What is expected - Please reproduce the entries below exactly, starting at the first line and ending with the line that holds "Viewport: 1200px width, 675px height.".

Pixel coordinate grounding data
+ + + + +

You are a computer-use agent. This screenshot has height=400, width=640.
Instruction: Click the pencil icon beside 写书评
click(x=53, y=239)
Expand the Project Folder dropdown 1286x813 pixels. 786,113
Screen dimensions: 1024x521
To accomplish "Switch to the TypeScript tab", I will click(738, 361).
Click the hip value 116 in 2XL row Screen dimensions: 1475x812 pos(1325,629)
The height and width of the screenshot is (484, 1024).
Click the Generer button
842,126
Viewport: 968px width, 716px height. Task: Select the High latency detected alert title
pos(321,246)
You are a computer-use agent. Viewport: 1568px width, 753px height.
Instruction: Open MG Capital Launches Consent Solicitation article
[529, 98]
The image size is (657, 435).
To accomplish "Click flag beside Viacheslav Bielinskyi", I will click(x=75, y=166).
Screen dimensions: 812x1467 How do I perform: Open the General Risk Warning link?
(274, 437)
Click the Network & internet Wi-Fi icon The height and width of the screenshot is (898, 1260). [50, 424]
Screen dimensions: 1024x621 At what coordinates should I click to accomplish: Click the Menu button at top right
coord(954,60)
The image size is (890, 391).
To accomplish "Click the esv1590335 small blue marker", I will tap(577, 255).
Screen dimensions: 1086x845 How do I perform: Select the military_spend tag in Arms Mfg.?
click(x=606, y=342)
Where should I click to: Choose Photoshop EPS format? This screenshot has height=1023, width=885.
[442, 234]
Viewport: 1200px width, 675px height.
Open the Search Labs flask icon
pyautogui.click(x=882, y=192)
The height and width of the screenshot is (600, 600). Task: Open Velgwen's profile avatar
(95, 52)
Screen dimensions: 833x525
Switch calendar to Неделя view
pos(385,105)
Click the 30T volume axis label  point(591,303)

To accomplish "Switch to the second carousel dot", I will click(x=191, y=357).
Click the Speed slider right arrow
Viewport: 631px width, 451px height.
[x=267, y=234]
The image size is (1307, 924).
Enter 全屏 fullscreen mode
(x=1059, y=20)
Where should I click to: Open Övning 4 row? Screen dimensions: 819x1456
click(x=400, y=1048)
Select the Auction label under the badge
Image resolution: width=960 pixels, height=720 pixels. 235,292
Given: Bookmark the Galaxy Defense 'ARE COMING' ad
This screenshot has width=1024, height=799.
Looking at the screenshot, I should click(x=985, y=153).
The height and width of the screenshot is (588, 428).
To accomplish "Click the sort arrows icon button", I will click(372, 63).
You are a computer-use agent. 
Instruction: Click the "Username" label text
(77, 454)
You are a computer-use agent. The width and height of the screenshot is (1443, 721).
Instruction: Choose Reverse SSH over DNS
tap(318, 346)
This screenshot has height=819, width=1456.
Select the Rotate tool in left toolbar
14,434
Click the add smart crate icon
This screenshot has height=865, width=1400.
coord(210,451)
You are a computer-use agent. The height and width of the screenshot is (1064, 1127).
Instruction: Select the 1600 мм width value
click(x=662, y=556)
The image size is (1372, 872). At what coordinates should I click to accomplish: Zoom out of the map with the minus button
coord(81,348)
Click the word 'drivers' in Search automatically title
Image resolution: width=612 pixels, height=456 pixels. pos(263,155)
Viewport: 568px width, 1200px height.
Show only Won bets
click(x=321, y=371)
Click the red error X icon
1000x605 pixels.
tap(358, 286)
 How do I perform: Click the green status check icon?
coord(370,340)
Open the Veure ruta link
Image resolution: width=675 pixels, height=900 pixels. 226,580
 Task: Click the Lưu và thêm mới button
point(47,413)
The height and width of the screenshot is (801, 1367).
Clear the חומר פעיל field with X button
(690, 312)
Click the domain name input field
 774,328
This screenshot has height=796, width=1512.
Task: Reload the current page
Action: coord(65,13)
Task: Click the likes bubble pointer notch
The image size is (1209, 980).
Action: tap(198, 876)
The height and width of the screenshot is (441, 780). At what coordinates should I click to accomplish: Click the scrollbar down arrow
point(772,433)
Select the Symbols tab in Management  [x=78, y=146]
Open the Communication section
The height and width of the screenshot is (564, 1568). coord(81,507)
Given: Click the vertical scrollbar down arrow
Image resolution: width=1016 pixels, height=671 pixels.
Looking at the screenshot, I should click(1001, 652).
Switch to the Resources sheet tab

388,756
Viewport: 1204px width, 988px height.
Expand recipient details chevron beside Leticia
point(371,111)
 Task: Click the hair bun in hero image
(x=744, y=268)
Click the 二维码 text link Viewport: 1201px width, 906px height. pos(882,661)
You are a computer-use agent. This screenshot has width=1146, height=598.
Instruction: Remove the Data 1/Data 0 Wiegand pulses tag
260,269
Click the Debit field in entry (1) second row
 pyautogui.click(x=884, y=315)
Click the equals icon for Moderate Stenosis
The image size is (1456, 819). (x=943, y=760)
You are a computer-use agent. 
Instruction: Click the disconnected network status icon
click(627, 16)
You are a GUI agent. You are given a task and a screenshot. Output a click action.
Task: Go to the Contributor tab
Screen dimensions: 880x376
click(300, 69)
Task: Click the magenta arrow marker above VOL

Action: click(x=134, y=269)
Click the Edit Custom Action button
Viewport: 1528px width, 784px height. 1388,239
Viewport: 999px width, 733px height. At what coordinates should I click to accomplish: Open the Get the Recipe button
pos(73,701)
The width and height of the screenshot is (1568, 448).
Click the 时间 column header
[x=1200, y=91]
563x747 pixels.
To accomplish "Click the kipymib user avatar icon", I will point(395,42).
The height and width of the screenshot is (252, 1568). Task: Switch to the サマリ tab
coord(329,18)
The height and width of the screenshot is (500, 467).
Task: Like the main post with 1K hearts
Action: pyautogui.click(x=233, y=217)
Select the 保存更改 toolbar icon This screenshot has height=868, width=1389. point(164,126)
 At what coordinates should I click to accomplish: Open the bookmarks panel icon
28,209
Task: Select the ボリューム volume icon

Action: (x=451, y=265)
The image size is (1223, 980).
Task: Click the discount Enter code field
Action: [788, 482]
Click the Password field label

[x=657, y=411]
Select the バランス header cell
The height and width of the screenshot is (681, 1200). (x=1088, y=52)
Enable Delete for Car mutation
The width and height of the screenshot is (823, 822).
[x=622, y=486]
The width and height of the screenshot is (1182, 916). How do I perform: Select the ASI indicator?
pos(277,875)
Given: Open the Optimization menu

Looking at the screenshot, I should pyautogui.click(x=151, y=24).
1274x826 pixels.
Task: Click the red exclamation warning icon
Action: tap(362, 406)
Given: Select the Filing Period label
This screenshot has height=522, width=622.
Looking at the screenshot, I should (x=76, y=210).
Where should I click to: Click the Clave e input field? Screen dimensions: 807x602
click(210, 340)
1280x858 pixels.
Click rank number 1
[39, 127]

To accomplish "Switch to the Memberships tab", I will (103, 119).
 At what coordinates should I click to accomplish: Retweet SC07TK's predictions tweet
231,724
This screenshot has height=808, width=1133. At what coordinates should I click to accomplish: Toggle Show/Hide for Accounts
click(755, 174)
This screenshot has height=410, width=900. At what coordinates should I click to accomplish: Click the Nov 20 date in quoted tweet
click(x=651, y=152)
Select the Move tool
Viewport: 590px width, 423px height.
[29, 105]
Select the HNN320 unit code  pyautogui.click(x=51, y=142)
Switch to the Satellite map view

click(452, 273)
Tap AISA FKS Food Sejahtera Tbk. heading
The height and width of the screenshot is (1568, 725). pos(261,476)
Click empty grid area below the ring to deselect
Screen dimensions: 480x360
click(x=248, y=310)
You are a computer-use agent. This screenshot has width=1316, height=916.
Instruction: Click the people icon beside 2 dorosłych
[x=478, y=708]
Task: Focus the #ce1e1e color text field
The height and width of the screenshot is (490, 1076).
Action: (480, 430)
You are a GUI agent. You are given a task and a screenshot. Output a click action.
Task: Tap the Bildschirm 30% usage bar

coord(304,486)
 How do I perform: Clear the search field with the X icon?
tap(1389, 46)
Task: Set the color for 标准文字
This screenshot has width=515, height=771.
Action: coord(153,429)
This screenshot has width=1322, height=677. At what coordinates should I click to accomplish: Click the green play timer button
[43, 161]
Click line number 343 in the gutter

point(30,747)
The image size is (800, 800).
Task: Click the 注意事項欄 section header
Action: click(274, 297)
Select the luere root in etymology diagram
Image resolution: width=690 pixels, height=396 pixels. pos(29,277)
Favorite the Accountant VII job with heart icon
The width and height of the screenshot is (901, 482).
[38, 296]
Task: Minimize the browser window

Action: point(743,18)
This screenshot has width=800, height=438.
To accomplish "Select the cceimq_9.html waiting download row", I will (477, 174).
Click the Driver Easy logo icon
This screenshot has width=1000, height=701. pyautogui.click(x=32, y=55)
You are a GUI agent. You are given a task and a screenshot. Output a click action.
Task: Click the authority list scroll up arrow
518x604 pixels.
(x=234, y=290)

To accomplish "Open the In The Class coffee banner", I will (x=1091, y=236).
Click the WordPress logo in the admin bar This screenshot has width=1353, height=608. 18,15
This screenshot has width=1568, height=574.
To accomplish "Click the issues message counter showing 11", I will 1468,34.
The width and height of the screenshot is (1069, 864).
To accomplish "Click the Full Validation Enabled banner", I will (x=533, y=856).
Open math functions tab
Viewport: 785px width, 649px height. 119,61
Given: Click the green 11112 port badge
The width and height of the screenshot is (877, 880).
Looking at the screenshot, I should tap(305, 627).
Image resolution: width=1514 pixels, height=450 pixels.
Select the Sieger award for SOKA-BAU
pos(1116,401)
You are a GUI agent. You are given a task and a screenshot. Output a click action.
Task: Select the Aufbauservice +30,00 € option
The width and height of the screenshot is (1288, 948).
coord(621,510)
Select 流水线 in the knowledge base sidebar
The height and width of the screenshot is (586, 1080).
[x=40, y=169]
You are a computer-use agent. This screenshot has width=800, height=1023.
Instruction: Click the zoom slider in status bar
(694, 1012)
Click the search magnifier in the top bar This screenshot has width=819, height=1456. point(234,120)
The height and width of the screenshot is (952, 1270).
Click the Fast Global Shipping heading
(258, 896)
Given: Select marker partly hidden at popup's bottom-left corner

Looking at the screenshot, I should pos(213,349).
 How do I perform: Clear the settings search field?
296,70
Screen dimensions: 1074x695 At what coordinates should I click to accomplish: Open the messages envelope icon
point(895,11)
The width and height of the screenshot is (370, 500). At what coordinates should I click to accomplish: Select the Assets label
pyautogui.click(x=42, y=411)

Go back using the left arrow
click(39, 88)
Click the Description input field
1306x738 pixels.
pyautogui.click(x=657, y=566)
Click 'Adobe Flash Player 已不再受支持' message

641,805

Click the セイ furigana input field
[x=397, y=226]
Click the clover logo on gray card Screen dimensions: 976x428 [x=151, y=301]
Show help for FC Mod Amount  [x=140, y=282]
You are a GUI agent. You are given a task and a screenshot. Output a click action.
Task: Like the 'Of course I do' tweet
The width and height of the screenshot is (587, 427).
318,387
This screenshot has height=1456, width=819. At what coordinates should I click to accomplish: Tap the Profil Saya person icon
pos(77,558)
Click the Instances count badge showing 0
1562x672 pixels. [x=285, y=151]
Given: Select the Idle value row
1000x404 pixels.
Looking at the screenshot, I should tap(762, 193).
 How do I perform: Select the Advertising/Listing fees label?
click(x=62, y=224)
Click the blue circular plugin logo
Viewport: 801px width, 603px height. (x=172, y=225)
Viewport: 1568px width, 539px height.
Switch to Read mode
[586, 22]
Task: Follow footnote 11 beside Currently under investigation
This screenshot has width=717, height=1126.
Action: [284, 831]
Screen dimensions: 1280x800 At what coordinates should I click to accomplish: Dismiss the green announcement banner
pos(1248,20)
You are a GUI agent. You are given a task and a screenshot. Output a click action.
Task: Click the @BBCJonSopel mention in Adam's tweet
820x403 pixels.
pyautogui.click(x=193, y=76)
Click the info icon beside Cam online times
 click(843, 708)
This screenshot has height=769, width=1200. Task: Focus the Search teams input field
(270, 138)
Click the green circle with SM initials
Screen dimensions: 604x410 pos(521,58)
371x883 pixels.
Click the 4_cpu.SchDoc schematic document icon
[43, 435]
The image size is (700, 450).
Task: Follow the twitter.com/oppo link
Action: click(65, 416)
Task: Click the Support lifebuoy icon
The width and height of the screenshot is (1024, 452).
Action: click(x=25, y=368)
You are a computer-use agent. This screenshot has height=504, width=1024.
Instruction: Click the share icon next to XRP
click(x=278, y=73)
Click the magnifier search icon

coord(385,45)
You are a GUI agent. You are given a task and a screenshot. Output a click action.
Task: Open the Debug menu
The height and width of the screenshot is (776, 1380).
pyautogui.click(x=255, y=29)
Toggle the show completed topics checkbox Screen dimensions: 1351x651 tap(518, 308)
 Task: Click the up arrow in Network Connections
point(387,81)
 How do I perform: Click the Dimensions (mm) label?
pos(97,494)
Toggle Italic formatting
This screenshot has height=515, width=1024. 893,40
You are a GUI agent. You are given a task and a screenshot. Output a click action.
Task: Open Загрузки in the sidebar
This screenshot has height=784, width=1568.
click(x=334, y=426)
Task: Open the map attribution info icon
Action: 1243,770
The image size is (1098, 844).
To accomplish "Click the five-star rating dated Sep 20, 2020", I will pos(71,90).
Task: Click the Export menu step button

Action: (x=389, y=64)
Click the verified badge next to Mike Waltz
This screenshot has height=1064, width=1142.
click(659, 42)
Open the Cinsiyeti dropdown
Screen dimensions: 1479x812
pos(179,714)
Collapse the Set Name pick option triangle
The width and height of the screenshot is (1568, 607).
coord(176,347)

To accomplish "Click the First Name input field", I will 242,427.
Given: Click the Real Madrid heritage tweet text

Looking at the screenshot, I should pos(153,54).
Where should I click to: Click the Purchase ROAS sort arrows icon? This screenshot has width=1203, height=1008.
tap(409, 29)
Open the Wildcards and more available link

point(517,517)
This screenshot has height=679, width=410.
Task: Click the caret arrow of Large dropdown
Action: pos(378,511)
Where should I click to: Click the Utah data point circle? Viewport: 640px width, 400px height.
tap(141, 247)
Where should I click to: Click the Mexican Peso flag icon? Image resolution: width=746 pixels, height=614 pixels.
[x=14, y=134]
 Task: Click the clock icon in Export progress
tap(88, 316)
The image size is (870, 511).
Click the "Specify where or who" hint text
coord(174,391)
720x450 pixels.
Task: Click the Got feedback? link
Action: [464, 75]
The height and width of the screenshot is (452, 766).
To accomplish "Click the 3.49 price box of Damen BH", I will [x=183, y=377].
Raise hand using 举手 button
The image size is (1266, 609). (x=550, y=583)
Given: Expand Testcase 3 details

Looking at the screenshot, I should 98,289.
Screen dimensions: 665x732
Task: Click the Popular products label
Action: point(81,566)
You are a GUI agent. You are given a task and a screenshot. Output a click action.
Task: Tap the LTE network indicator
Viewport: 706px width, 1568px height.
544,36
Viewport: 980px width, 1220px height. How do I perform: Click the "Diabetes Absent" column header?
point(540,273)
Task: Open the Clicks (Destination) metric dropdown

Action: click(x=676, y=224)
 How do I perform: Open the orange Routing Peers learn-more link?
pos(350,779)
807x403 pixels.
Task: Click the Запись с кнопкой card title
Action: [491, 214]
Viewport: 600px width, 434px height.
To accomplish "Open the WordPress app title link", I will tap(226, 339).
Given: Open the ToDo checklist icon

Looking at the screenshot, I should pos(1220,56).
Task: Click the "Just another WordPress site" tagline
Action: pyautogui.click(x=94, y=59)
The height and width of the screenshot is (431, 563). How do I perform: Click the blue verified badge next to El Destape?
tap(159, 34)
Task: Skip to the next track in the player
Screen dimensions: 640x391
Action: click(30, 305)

+ + + + +

Answer to the exercise -
You are a computer-use agent. This screenshot has height=400, width=640.
Instruction: Click the pencil icon beside 写书评
click(x=53, y=239)
Expand the Project Folder dropdown 1286x813 pixels. 786,113
Screen dimensions: 1024x521
To accomplish "Switch to the TypeScript tab", I will click(738, 361).
Click the hip value 116 in 2XL row Screen dimensions: 1475x812 pos(1325,629)
The height and width of the screenshot is (484, 1024).
Click the Generer button
842,126
Viewport: 968px width, 716px height. Task: Select the High latency detected alert title
pos(321,246)
You are a computer-use agent. Viewport: 1568px width, 753px height.
Instruction: Open MG Capital Launches Consent Solicitation article
[529, 98]
The image size is (657, 435).
To accomplish "Click flag beside Viacheslav Bielinskyi", I will click(x=75, y=166).
Screen dimensions: 812x1467 How do I perform: Open the General Risk Warning link?
(274, 437)
Click the Network & internet Wi-Fi icon The height and width of the screenshot is (898, 1260). [50, 424]
Screen dimensions: 1024x621 At what coordinates should I click to accomplish: Click the Menu button at top right
coord(954,60)
The image size is (890, 391).
To accomplish "Click the esv1590335 small blue marker", I will tap(577, 255).
Screen dimensions: 1086x845 How do I perform: Select the military_spend tag in Arms Mfg.?
click(x=606, y=342)
Where should I click to: Choose Photoshop EPS format? This screenshot has height=1023, width=885.
[442, 234]
Viewport: 1200px width, 675px height.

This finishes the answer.